Over time, people around the world have increasingly benefitted from major improvements in life expectancy and quality, in part due to huge leaps forward in the benefits offered by new medicines. New Zealanders have also experienced many of these benefits and medicines are a cornerstone of all modern health systems.
New Zealand is unusual in how it makes decisions about what medicines to purchase. The main points of difference are however, not that it uses cost effectiveness as a decision criteria, but issues such as the lack of transparency, timeliness and independent clinical advice. When making a decision that is truly based on evidence, there is no need to avoid a healthy and open scientific debate. In fact one of the foundations of scientific evidence is that it should be open to scrutiny and review.
The medicines industry recognises that PHARMAC has been successful in providing equal access to medicines for people, but equality of access does not need to come at the expense of access to improved medicines.

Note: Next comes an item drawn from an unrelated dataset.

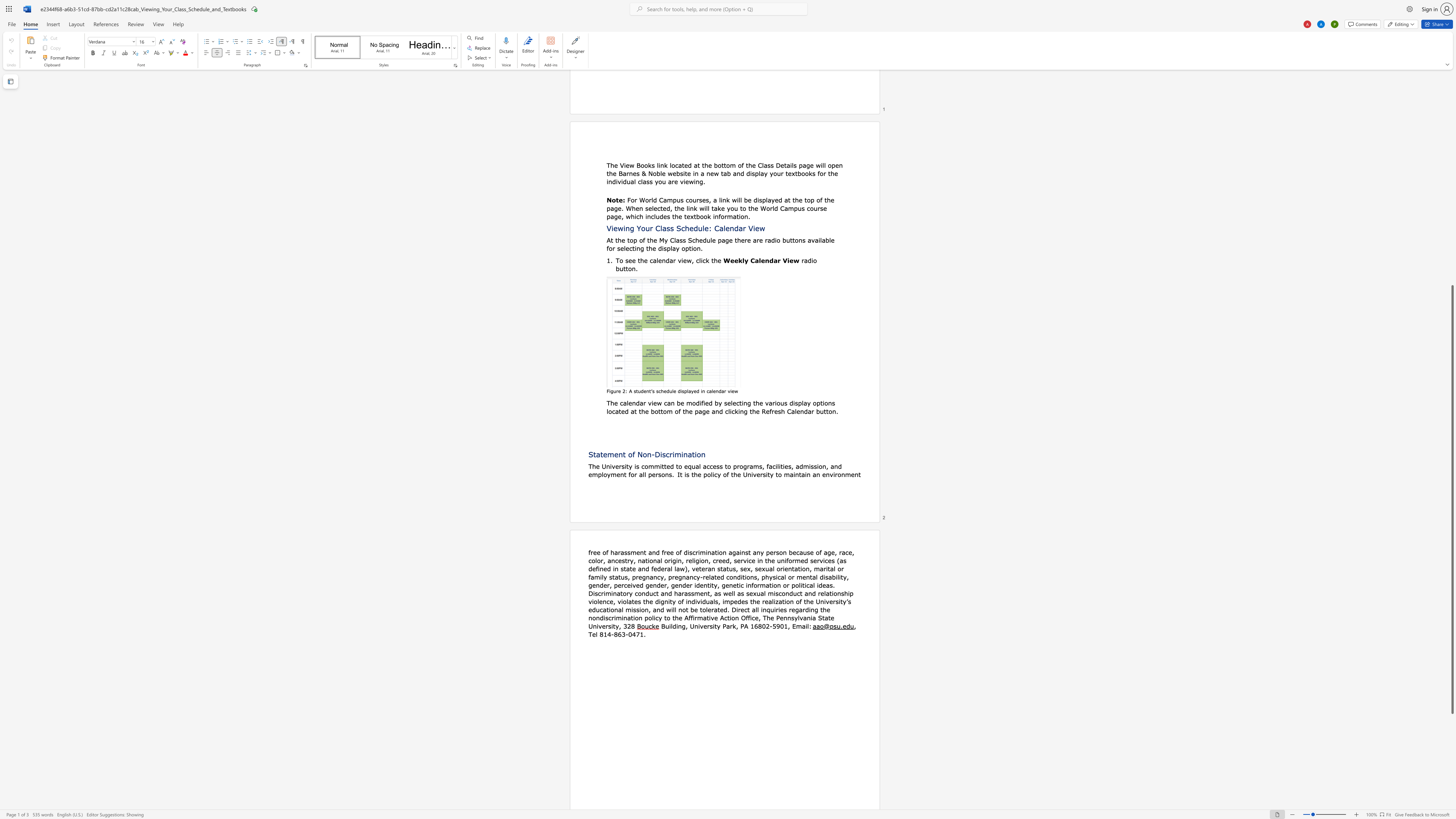  What do you see at coordinates (1451, 102) in the screenshot?
I see `the scrollbar on the right to move the page upward` at bounding box center [1451, 102].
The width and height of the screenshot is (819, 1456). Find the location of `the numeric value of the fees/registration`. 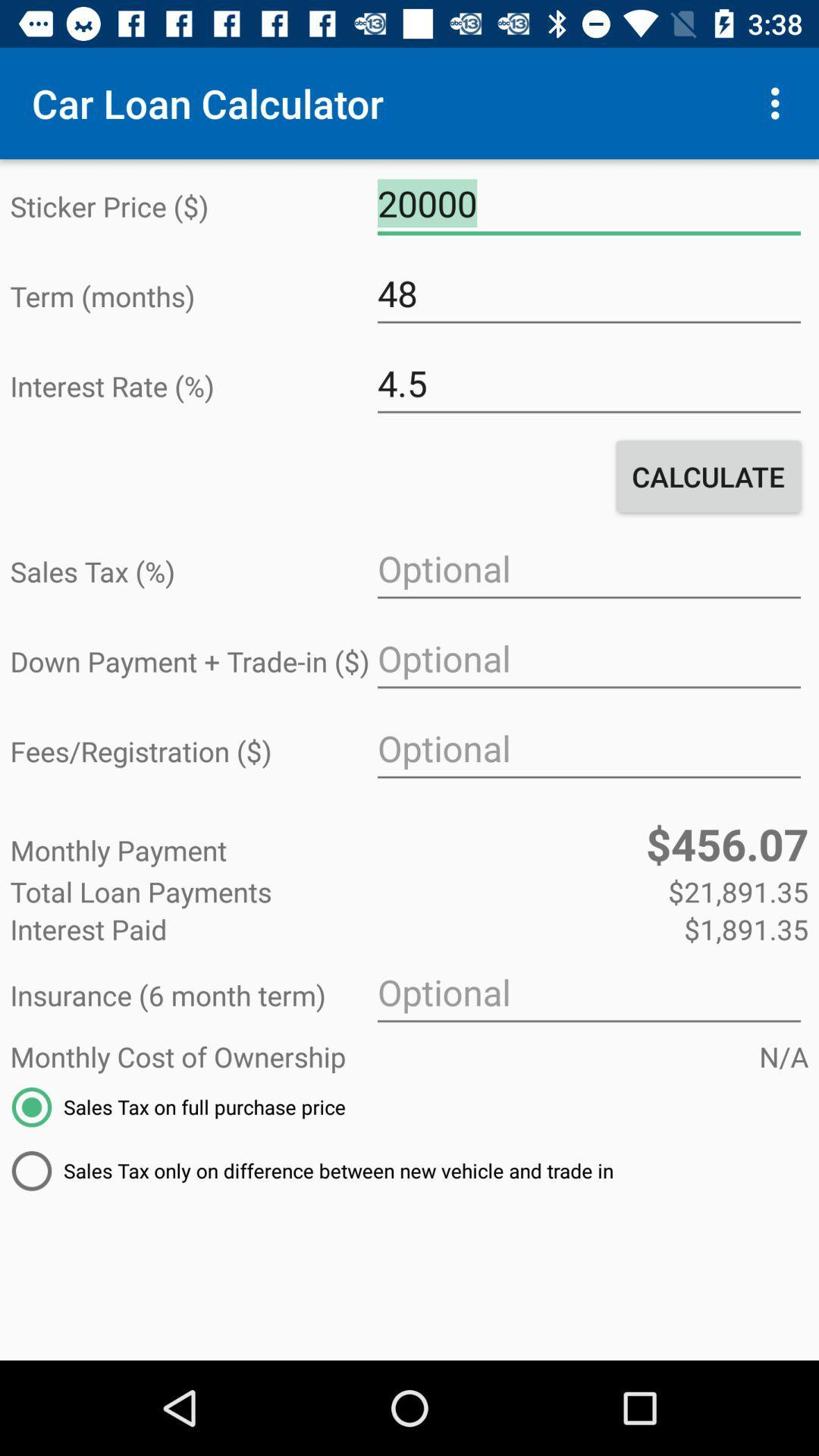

There are a number of people who do not get access to the most effective treatment for their conditions, and because the decisions about this access are made in a black box, the public cannot know if they are the best possible decisions.
Public debate can only be meaningful when the information on which it relies is available and this is essentially the basis of the changes suggested by the medicines industry in the TPP negotiations currently being carried out between NZ and the US and other Pacific nations.
The improvements being recommended to the PHARMAC system are:
Timelines - decisions should be made within a predetermined timeframe
Transparency - the scientific information on which decisions are based should be shared transparently between PHARMAC and applicants
Decisions - the system should require PHARMAC to make a decision and communicate this decision to stakeholders
Decision criteria - these should be applied transparently and consistently
Stakeholder access - stakeholders should have meaningful opportunity to provide input to the decision process at the appropriate stages
Targeting pharmaceuticals - pharmaceutical products should not be treated differently to other health technologies in the procurement process
Value attributed to innovative treatments - where innovative treatments demonstrate improved patient outcomes these should be appropriately valued by the procurement system.
The improvements sought are strongly aligned with the recent report to Cabinet on the consultation with clinicians about the role of PHARMAC being expanded into funding hospital medicines collated by Dr David Sage of the Auckland DHB.
After 17 years of a heavily restrained medicines investment and a seemingly exclusive focus on cost saving there are areas where we have not kept up with international best practice, as confirmed by a recent literature article showing New Zealand achieves access to medicines at approximately half the rate that Australia does. There are also differences between the medicines used in NZ and those recommended by some of the internationally accepted treatment guidelines.
We believe that the improvements discussed here provide an opportunity for a win-win situation between improved patient access to medicines and a robust Health Technology Assessment (HTA) based funding process.